Showing posts with label childhood artistic development. Show all posts
Showing posts with label childhood artistic development. Show all posts

Sunday, February 5, 2017

The View from Sperry Chalet

Painting the View From Sperry Chalet (photo by Marnie Fender)

The following day I opted to stay close to Sperry Chalet. In the morning I worked on my large watercolor painting of the view from Sperry Chalet. This photo was taken by Marnie Fender, a charming lady and fellow painter who was staying overnight with the Glacier Guides group. Thank you, Marnie! I love this photo, it's my favorite of all the ones taken at Sperry. For me, this photo tells the story of the unexpected fulfillment of a childhood fantasy I constructed when I was about eight or nine: my alter ego Maria Elena lived in the Swiss Alps and tended a herd of goats when she wasn't in school...

At that age I set out to make one drawing for every day of the year representing the daily life of my alter ego--producing 365 color pencil drawings was my goal. For the next few years I worked on this self-imposed project in my free time. I credit this with the development of my artistic abilities.
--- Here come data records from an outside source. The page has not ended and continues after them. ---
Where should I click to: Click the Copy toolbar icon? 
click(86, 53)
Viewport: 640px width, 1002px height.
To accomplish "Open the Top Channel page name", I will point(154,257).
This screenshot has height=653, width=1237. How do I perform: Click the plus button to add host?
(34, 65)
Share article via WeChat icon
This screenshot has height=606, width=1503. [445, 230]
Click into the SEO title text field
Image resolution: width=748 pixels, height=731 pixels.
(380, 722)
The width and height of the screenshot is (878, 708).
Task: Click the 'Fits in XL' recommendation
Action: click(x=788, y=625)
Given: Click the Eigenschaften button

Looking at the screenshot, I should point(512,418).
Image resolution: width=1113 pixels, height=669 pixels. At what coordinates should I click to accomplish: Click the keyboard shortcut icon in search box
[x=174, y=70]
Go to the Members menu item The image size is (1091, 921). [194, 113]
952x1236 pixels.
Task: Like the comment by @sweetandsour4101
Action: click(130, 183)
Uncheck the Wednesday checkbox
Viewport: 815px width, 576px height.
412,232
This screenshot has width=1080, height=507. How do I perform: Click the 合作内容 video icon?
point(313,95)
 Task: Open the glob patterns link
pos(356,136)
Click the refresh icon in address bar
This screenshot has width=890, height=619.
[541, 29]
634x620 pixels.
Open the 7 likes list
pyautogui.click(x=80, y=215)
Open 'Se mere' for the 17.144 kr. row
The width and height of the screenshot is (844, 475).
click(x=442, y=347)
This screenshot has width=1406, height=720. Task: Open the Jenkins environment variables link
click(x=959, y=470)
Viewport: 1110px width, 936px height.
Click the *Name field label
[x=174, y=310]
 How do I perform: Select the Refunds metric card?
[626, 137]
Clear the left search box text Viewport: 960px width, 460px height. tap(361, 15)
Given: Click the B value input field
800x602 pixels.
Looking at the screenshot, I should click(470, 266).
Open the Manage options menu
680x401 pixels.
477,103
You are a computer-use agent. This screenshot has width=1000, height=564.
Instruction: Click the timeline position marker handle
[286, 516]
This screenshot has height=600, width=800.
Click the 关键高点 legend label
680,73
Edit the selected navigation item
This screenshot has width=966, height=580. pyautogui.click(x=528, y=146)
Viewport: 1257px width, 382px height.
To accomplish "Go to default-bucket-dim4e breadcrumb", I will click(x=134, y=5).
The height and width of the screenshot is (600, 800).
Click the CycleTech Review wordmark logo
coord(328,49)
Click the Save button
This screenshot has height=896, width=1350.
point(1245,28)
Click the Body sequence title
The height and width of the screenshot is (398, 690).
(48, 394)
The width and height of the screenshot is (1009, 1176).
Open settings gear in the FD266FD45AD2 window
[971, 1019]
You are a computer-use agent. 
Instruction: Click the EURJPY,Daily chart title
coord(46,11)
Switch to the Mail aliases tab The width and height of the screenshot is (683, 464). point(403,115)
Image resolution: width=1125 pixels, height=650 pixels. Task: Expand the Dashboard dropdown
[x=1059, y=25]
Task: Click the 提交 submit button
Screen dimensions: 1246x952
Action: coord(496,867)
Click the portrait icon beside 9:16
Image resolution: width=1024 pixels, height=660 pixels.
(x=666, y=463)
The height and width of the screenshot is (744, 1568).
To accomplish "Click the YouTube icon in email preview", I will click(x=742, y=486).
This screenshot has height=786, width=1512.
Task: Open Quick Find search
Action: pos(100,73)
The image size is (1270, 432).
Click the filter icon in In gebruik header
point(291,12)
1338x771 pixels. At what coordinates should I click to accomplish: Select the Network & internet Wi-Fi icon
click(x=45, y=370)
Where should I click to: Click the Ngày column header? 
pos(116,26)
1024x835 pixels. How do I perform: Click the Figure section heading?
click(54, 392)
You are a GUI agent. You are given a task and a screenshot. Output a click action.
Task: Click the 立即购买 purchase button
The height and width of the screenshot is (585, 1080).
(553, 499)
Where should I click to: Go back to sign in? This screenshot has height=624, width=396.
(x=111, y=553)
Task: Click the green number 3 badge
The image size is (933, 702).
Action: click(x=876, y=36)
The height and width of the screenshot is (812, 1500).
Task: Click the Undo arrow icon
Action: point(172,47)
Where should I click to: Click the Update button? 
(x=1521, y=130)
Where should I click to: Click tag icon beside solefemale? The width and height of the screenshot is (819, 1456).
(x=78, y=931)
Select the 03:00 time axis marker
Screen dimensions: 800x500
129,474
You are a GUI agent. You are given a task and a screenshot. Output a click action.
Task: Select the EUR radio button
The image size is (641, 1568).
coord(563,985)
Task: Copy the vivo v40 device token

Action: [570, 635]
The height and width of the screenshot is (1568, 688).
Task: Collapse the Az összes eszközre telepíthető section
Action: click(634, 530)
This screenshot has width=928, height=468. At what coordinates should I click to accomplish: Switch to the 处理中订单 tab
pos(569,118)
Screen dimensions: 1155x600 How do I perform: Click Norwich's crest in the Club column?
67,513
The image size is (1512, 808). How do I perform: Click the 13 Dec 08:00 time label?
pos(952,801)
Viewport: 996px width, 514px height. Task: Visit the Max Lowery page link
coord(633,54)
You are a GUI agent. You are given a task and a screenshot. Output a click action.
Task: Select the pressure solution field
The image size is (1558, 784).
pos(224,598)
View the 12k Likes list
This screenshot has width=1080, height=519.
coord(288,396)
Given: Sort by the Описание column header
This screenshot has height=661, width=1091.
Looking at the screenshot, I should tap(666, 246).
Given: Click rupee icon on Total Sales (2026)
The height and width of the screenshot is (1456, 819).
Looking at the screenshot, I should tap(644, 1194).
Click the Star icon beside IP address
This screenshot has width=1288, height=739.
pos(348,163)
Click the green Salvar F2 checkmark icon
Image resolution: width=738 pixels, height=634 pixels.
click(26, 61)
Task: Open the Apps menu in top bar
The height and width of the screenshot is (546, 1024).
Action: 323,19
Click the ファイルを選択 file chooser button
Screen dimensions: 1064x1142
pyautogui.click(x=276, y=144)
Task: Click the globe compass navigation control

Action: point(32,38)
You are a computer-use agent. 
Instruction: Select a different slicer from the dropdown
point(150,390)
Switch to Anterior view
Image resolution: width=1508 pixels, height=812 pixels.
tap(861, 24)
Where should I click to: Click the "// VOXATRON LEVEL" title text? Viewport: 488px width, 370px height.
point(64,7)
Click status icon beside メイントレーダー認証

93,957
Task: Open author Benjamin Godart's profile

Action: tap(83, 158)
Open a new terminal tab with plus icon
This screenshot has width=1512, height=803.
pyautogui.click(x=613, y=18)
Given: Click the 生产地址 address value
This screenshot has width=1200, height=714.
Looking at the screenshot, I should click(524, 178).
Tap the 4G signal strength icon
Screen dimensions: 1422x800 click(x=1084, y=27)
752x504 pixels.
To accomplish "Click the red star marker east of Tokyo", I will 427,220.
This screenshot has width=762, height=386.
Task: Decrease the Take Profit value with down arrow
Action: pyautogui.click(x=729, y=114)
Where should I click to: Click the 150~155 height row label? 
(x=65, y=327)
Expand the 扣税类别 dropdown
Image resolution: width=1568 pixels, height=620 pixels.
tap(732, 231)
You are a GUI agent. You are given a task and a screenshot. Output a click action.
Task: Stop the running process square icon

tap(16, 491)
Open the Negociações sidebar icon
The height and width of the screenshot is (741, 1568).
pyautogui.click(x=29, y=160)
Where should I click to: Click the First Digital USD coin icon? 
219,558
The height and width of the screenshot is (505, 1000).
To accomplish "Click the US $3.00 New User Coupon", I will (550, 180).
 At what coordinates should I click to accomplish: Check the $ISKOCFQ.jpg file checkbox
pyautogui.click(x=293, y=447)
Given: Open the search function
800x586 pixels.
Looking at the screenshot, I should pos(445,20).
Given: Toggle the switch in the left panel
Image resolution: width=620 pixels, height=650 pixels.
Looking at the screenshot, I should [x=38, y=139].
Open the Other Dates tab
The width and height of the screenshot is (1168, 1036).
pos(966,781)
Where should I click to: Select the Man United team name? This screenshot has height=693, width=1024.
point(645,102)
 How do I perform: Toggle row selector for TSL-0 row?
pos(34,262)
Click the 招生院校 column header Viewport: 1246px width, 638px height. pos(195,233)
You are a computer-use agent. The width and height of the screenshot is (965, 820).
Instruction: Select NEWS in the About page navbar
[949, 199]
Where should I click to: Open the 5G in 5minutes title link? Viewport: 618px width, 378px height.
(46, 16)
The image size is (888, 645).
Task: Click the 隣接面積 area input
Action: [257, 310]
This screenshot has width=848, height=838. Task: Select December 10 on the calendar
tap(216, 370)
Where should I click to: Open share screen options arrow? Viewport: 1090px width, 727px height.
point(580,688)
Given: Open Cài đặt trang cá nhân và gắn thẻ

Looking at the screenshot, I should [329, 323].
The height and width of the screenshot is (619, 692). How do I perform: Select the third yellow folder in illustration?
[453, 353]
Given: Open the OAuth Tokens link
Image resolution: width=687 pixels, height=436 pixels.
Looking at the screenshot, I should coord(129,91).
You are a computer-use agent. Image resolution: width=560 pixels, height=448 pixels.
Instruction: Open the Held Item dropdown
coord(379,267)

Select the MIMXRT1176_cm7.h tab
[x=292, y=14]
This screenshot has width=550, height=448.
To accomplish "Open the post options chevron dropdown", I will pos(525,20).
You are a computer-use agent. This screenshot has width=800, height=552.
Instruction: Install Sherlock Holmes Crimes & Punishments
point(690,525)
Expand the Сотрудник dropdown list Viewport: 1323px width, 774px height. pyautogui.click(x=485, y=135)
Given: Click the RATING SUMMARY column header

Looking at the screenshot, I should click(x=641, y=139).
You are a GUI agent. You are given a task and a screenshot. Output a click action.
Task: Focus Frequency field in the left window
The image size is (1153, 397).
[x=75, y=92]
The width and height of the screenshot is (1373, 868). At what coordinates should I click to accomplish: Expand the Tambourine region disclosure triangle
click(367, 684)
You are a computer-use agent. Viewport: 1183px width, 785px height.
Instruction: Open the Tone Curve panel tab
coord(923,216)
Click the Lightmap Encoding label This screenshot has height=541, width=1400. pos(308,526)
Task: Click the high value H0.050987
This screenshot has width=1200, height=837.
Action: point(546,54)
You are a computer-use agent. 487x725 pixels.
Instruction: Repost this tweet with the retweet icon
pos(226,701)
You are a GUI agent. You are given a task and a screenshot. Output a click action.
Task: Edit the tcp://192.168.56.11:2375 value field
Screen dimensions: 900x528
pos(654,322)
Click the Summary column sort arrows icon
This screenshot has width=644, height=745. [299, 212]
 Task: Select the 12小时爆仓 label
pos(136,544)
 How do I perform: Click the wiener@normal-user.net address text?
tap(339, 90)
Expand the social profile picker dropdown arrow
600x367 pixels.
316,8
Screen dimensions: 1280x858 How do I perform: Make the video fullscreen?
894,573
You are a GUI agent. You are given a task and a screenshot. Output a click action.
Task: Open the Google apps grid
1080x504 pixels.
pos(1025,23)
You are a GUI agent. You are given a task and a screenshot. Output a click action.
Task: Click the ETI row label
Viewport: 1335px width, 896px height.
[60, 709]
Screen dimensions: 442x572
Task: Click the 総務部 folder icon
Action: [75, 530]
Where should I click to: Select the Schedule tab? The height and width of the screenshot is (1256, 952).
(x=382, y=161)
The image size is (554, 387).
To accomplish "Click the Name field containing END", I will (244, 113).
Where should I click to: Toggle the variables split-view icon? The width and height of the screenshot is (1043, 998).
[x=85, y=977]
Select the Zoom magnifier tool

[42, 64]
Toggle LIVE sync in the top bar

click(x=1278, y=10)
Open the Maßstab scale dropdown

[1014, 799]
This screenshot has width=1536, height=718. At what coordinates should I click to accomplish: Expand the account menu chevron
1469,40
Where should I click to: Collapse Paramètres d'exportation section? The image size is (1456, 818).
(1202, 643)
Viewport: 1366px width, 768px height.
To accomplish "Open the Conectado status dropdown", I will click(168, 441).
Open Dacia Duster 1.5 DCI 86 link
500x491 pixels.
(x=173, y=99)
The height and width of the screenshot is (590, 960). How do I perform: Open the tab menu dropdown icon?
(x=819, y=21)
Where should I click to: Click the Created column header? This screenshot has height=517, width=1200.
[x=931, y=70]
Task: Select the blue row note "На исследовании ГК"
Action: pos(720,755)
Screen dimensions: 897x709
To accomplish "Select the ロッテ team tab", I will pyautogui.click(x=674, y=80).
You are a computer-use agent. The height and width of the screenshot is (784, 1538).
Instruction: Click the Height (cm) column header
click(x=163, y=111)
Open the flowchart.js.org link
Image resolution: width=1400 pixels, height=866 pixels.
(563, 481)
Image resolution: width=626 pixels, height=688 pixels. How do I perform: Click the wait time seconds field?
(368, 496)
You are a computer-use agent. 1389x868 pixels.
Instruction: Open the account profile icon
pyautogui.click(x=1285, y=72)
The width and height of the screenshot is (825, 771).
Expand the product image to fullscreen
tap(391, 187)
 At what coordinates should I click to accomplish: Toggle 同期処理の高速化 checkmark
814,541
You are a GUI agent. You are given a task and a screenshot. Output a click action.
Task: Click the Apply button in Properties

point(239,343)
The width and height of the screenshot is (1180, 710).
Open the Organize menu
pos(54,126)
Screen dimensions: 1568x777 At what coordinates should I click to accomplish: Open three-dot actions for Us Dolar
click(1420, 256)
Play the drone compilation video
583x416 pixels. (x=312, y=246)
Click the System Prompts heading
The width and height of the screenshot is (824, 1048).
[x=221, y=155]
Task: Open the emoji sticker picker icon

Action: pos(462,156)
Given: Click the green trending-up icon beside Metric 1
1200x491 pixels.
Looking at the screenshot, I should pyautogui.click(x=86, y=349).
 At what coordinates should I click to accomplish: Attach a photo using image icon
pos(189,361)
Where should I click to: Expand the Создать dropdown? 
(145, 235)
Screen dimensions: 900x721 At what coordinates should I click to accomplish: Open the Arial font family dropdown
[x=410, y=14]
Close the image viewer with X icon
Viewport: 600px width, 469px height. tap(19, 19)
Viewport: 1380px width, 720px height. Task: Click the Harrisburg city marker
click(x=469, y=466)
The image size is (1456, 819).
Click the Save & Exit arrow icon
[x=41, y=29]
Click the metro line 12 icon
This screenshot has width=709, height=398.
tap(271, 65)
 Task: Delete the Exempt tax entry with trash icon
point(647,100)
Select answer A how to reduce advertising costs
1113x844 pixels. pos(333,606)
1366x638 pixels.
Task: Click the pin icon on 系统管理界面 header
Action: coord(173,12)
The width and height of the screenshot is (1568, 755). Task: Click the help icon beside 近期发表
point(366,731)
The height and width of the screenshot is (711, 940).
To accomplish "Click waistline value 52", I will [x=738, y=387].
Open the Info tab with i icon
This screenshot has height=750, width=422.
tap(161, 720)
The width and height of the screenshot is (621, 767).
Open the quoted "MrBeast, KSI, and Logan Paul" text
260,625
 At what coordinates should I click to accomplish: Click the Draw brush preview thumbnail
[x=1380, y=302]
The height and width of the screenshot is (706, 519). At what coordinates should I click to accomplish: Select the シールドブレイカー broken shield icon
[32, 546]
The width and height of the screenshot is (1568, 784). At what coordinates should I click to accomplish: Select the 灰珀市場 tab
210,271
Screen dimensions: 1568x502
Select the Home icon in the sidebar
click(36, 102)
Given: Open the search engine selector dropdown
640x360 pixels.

By the time I left Cuba at age thirteen, I had piled up nearly one hundred and twenty drawings which show the natural development of a child learning to draw the world around her, learning the use of perspective, proportions and color to give an impression of the three-dimensional world. I also learned a great deal about Switzerland, geography, culture, and how to research subjects using our family encyclopedia.

My mother valued this record of my artistic development so much that she gave up some of the limited space in her suitcase to pack my drawings to bring when she left Cuba. I still have them today.

For most of us, our childhood fantasies hardly ever become reality--nor are most fantasies ever intended to become real. I had never thought that my childhood fantasy could ever come true, so for me to finally be able to actualize a semblance of it some sixty years later is still hard to believe, and an unexpected joy! Thank you, Kevin, for the marvelous opportunity to make my dream come true.

The View from Sperry Chalet, watercolor, 15" x 22".

I hadn't finished this painting at the end of my stay--a few of the trees in the foreground weren't quite done--but it was far along enough that I could finish it later, after I got home. I think the painting gives a good impression of the dizzying heights and crags, the expanse of forest, lake and mountains, of all the beauty that can be seen from Sperry Chalet on a clear summer morning.